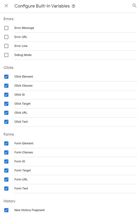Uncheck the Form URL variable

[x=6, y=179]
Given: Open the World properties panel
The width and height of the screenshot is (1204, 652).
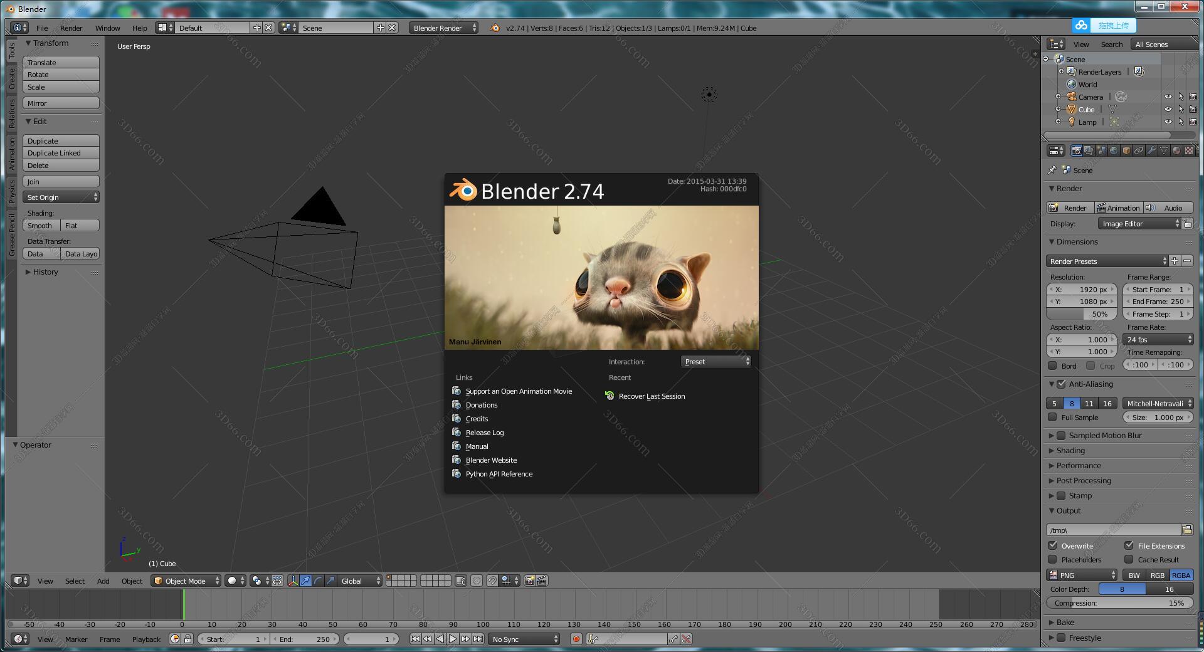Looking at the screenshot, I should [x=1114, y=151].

◆ ◆ ◆ ◆

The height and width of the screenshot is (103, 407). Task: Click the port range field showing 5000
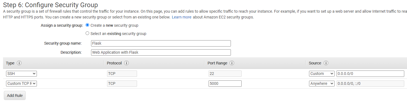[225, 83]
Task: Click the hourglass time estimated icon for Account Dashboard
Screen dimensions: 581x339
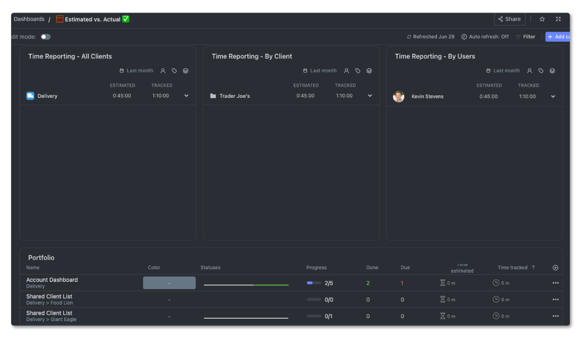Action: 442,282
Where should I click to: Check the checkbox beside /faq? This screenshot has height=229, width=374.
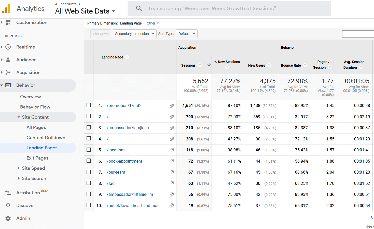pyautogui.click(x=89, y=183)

◆ ◆ ◆ ◆

Exercise details: Repeat the stretch of rows from the line containing "Uncheck the Form URL variable" through the line containing "Looking at the", both included, leaving the pictures out of your answer.

Response below:
Uncheck the Form URL variable

[x=6, y=179]
Given: Open the World properties panel
The width and height of the screenshot is (1204, 652).
Looking at the screenshot, I should [x=1114, y=151].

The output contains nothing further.